Exercise materials:
►
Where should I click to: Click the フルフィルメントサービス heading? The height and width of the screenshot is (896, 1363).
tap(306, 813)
◄
►
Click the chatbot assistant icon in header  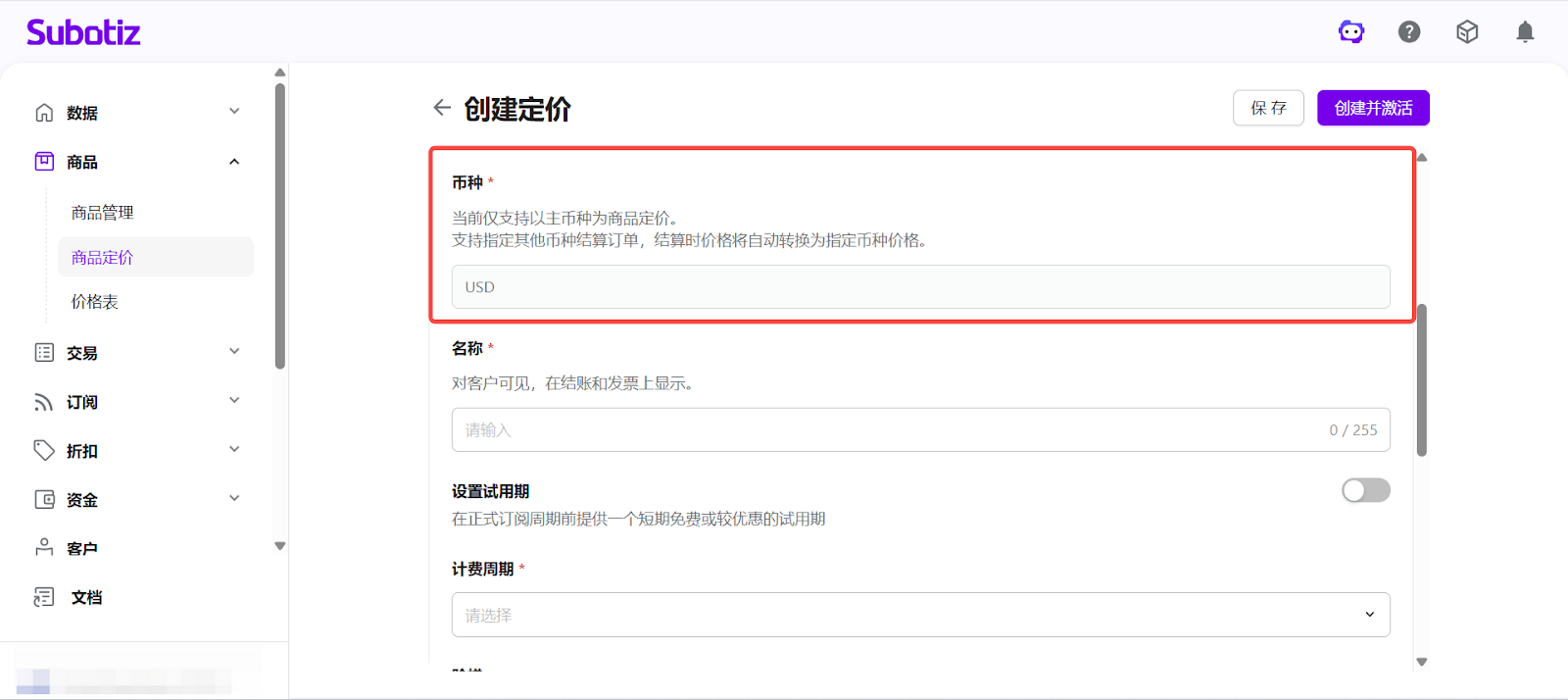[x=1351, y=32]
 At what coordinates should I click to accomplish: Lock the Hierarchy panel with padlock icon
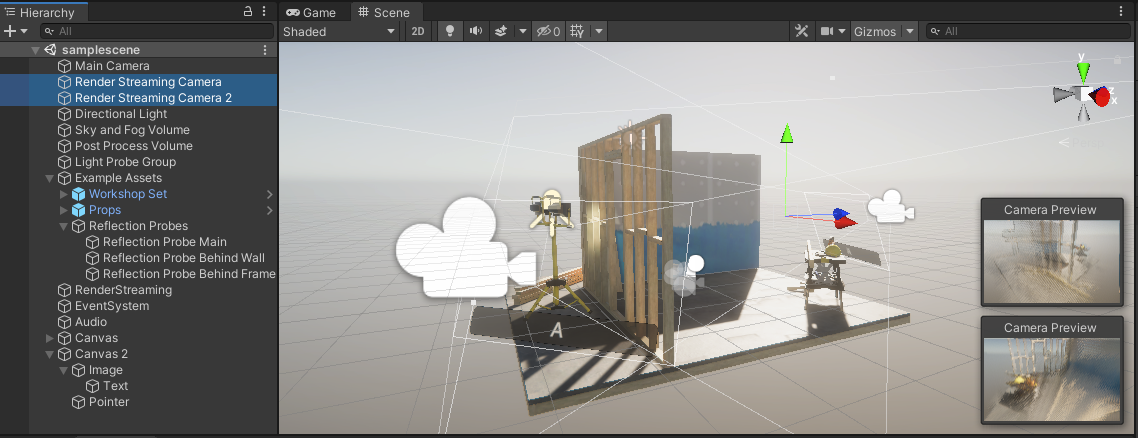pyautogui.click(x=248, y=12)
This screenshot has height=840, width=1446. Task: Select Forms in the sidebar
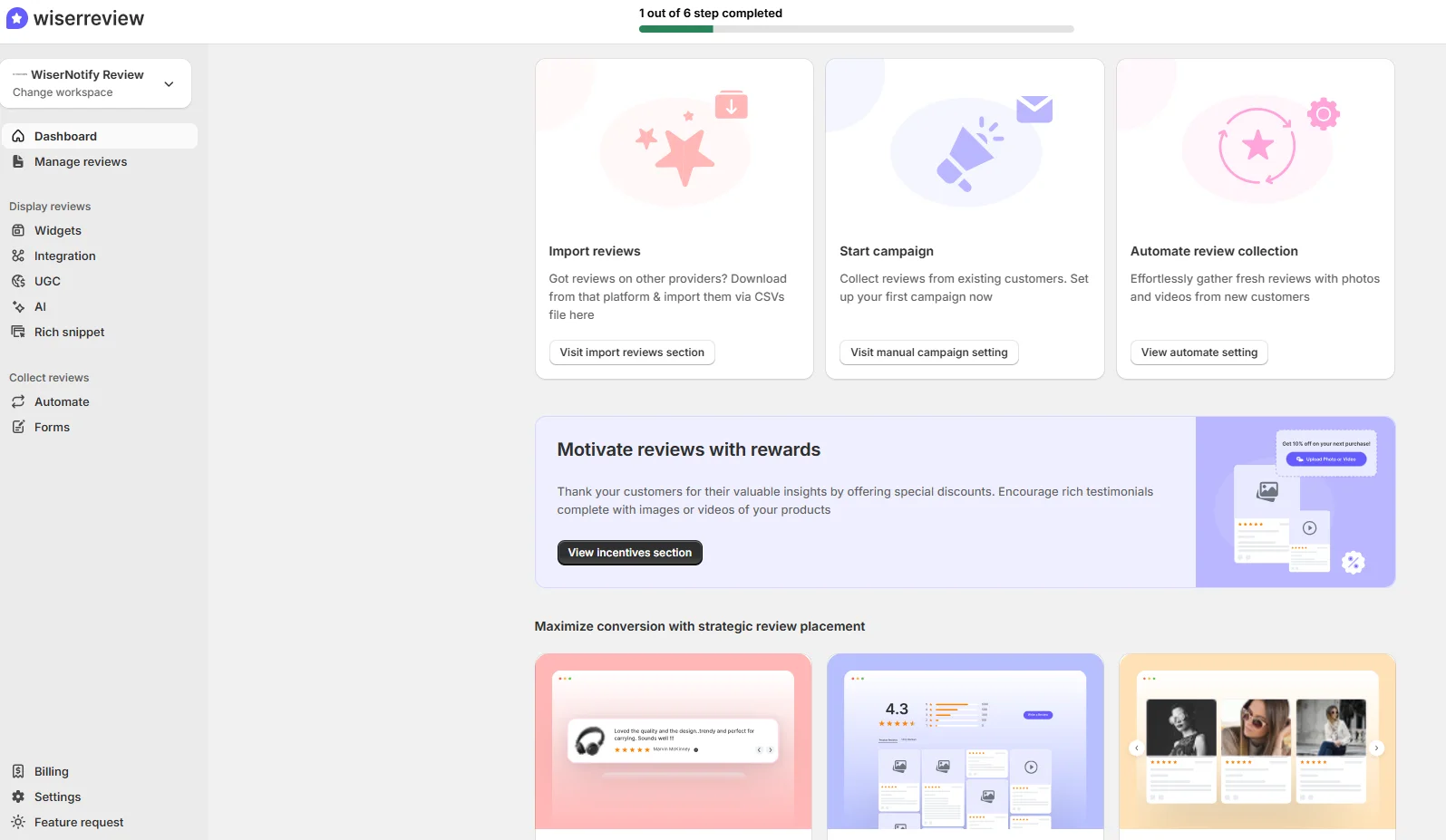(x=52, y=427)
◄
►
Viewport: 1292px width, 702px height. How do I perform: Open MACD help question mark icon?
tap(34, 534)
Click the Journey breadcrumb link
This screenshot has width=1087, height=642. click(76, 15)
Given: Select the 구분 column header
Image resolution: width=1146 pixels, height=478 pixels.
◄
Exercise objective:
Take the line above containing "Click the Journey breadcrumb link", the line containing "Image resolution: width=1146", and all lines in between, and copy them exactly without anything else.

Problem solution:
Click the Journey breadcrumb link
This screenshot has width=1087, height=642. click(76, 15)
Given: Select the 구분 column header
Image resolution: width=1146 pixels, height=478 pixels.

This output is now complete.